The Bookseller's Tale

The Bookseller’s Tale by Martin Latham (2020 Particular Books hardcover 349pp)

 


 

It was the title and online blurb of this book that attracted me – I thought it was going to be another work of light-hearted memoir along the lines of Shaun Bythell’s recent works. But this turned out to be something quite different so I am a little disappointed with what I ended up reading.

Although there is a smattering of memoir and personal anecdotes in the text, this book is more a collection of loosely connected essays each covering a different aspect of book history and/or how we’ve related to books throughout the ages.

There’s some interesting stuff in here – from a discussion of ‘comfort books’, the excesses of book collectors, medieval marginalia through to notable booksellers and bookshops. Plenty to amuse and educate, some things I had never heard of before so that’s a bonus.

Overall, however, I found it a little dry and dare I say even boring in parts. It only really took off for me when the author recounted events from his own past or (as in the very last chapter) gave us his personal bookselling history.

I don’t want to run down this title too much – after all its about books and that can’t be all bad. Probably something you could dip in and out of over a week or two and learn a few interesting facts rather than to be binged over a couple of sessions like I did, I suspect my expectations worked against me in this case.

 

Saturday, October 15, 2022

Shards Of Earth

 

Shards Of Earth by Adrian Tchaikovsky (2021 Tor paperback 565pp)

 


Although I own a number of his other books (including the well-regarded “Children of Time”) this is the first time I’ve read Tchaikovsky’s fiction. After a number of good reviews and interesting interviews I decided to start with this, the first volume of his most recent series.

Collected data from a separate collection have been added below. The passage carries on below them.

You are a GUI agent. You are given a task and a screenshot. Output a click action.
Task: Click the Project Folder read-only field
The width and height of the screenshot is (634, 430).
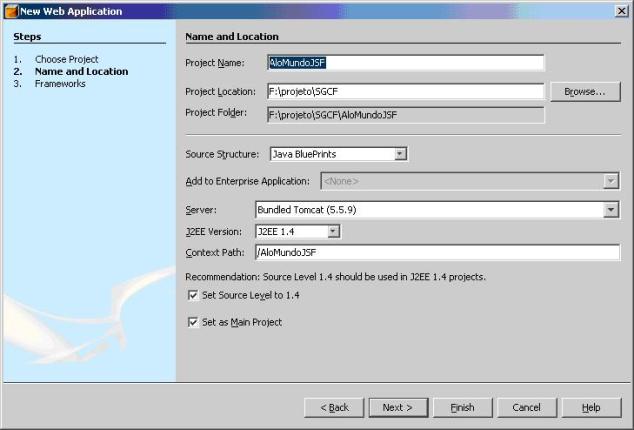(405, 114)
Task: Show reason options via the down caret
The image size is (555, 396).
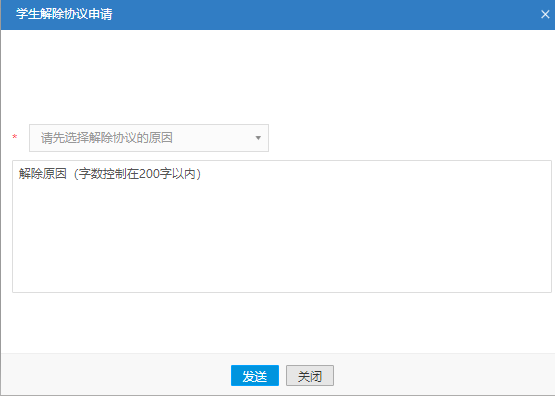Action: click(x=258, y=138)
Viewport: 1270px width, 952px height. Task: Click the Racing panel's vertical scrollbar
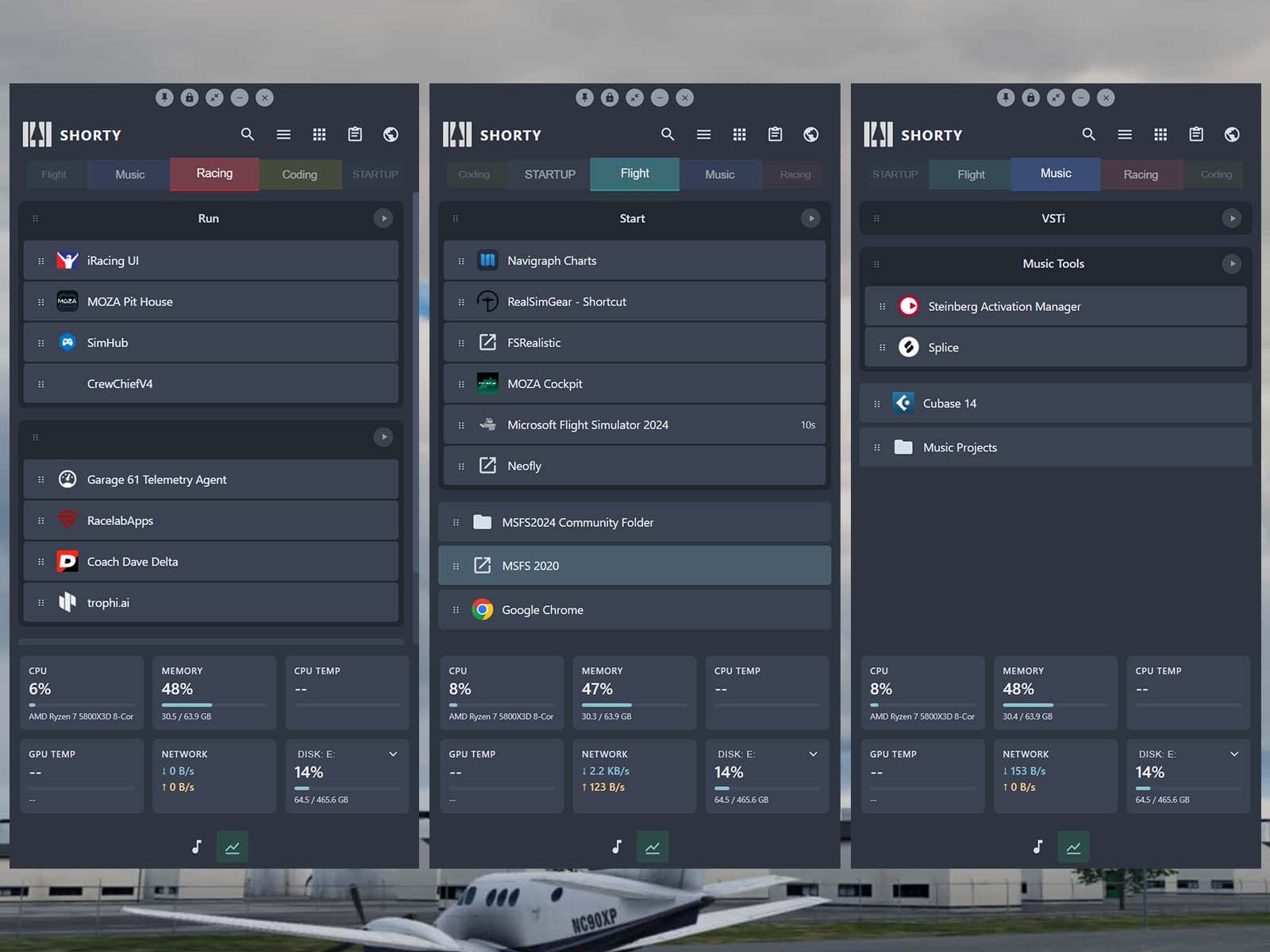415,381

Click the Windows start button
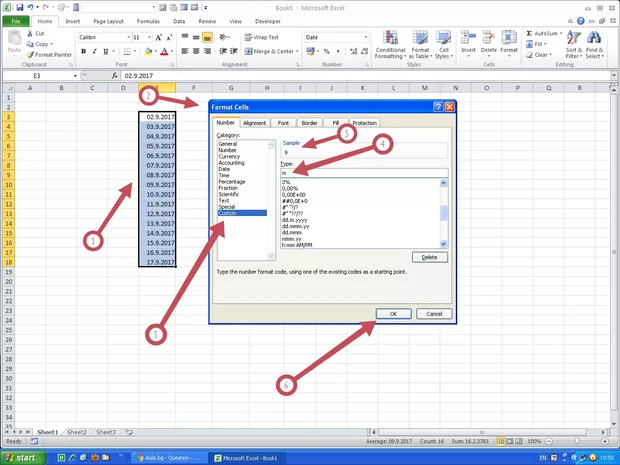[22, 457]
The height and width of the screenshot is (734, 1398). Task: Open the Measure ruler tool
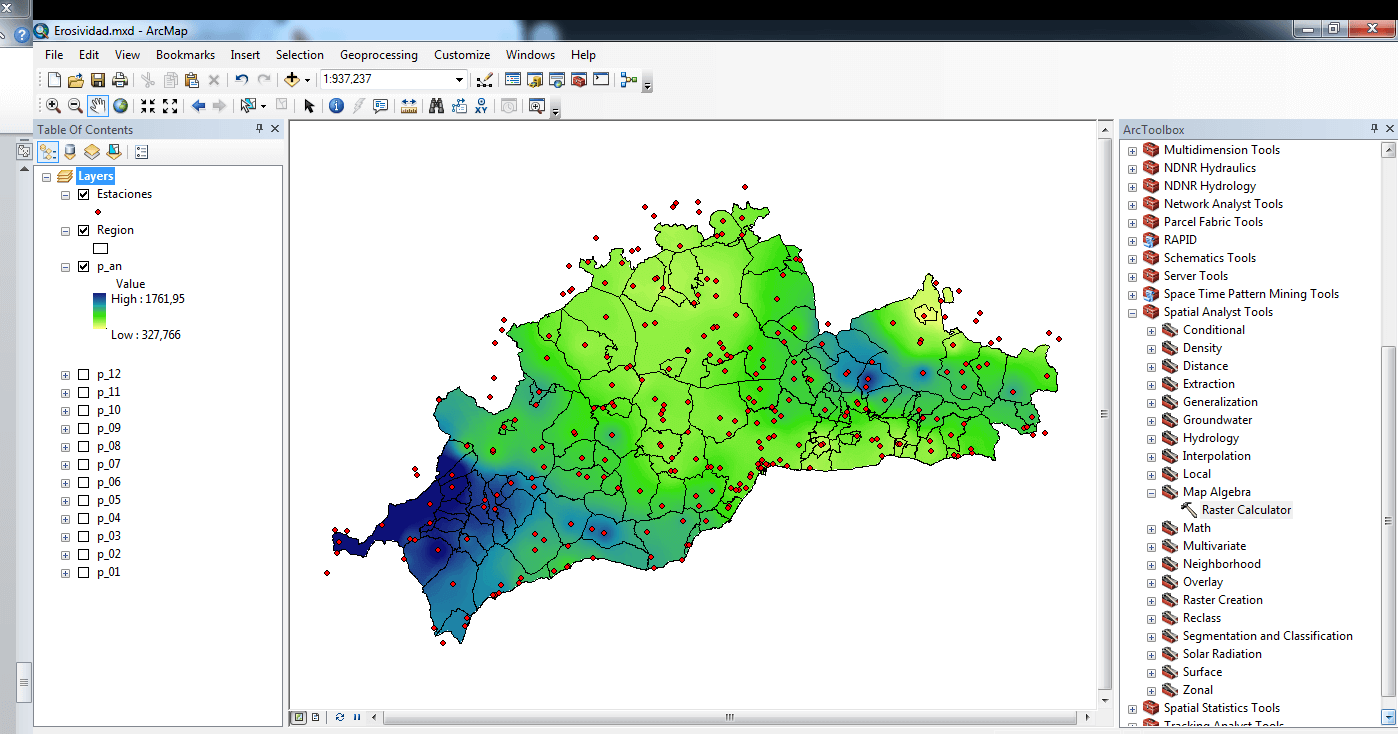(408, 106)
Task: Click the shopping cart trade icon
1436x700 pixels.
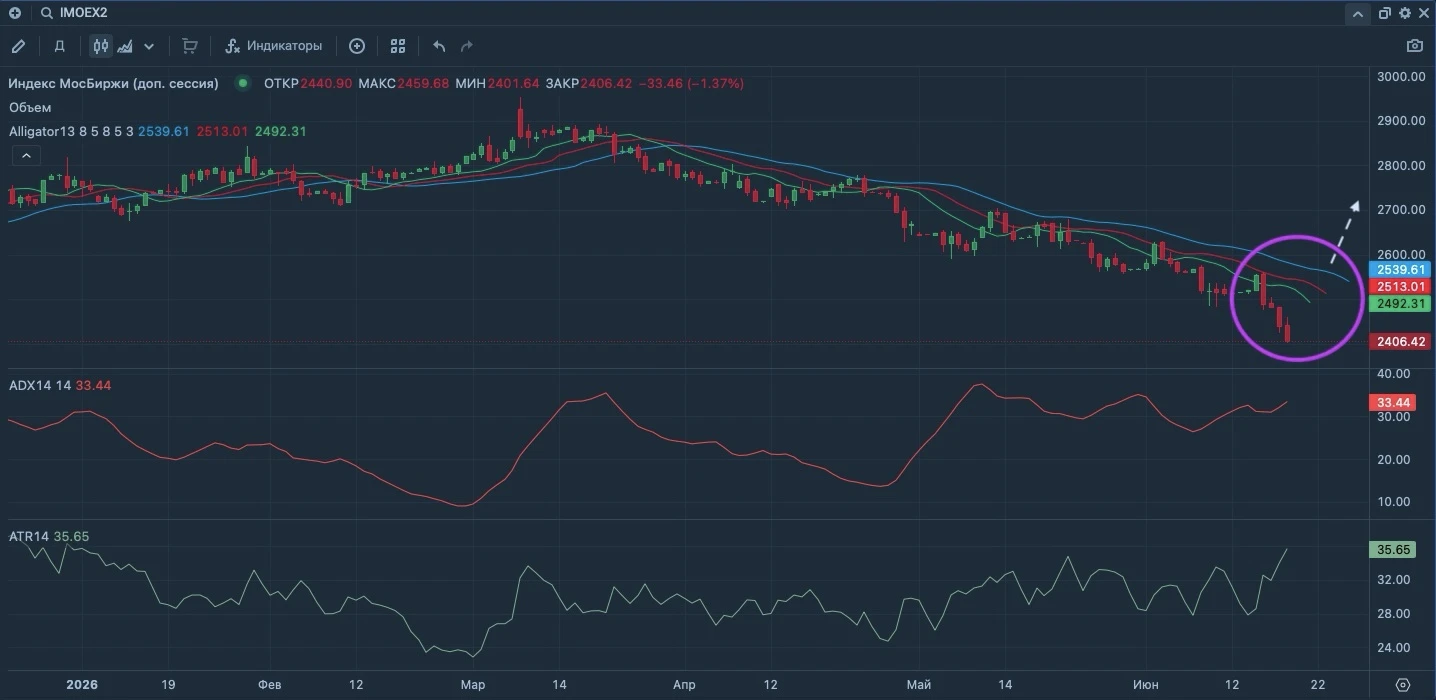Action: [x=190, y=46]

If you’ve read any of the contemporary ‘space opera’ sci-fi produced over the last 20-30 years this book will feel very familiar – all the tropes are there. A plucky crew of stereotypes in a beat-up old spaceship, inscrutable aliens, big dumb objects and so on.

The plot, as such, is as follows:

Decades before the story opens Earth was turned into a giant floral sculpture by a moon-sized crystalline alien ship from the race henceforth known as “The Architects”. Billions lost their lives and soon many human colony worlds were under attack from the mysterious foe. As part of the war effort mankind developed the “Intermediaries”, humans with surgically altered brains which allow them to psychically combat the Architects and also navigate ‘Unspace’ (the book’s hyperspace equivalent) with ease. After a prolonged conflict, the Intermediaries managed to make the Architects vanish as suddenly as they came and the war was over. Since the end of the conflict mankind has fractured into factions distrustful each other and, oh yeah, there are several other alien races out there was well.

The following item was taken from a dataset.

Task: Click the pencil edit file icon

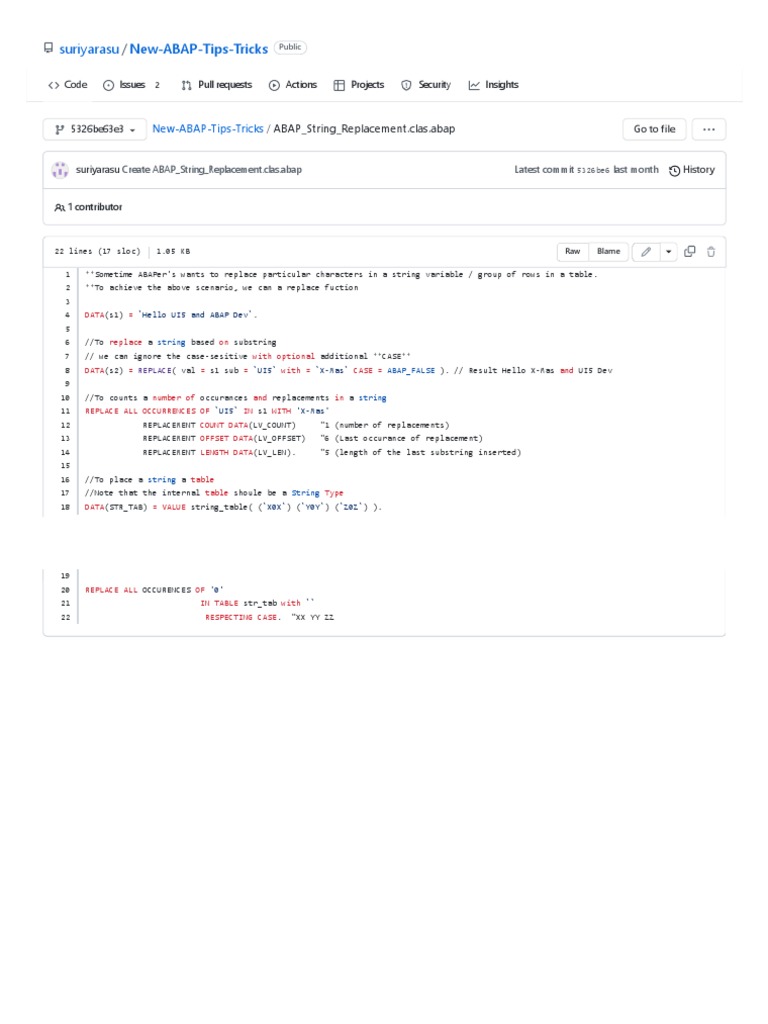Action: [646, 252]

There are two main viewpoint characters (a couple more are added as the story progresses) – Idris, a first-generation Intermediary who was instrumental in ending the war and who has never slept or aged since. He ekes out a living as a navigator-pilot on the salvage ship Vulture God. Solace is a member of a race of genetically-engineered female warriors, The Parthenon. At the end of the war, she developed a special relationship with Idris and she is now chosen to contact him with an offer of employment. The Parthenon is in some sort of cold war with the main human authorities and nobody trusts them.

The plucky crew of the Vulture God uncover evidence that the Architects are coming back and soon they are chased, hijacked and variously harassed by all number of thugs, gangsters, spies and religious nuts.

There’s some pretty good world-building going on and some intriguing central mysteries but on the whole, it feels pretty generic. I do give the author kudos for killing off some characters which could have become fan-favourites. Some of the aliens are interesting ideas but usually turn out to just have human motivations and personalities.

The book contains a lot of action scenes but oddly in a story that repeatedly tells us how various spaceships ‘bristle’ with advanced weaponry most of the combat is face to face with gunfights, knives and general melee going on. Some of those scenes go on a little too long for my taste.

In the end I feel it just doesn’t do much new. As wide-screen sci-fi entertainment it’s a good enough read but I think we’ve been down this road a little too often now.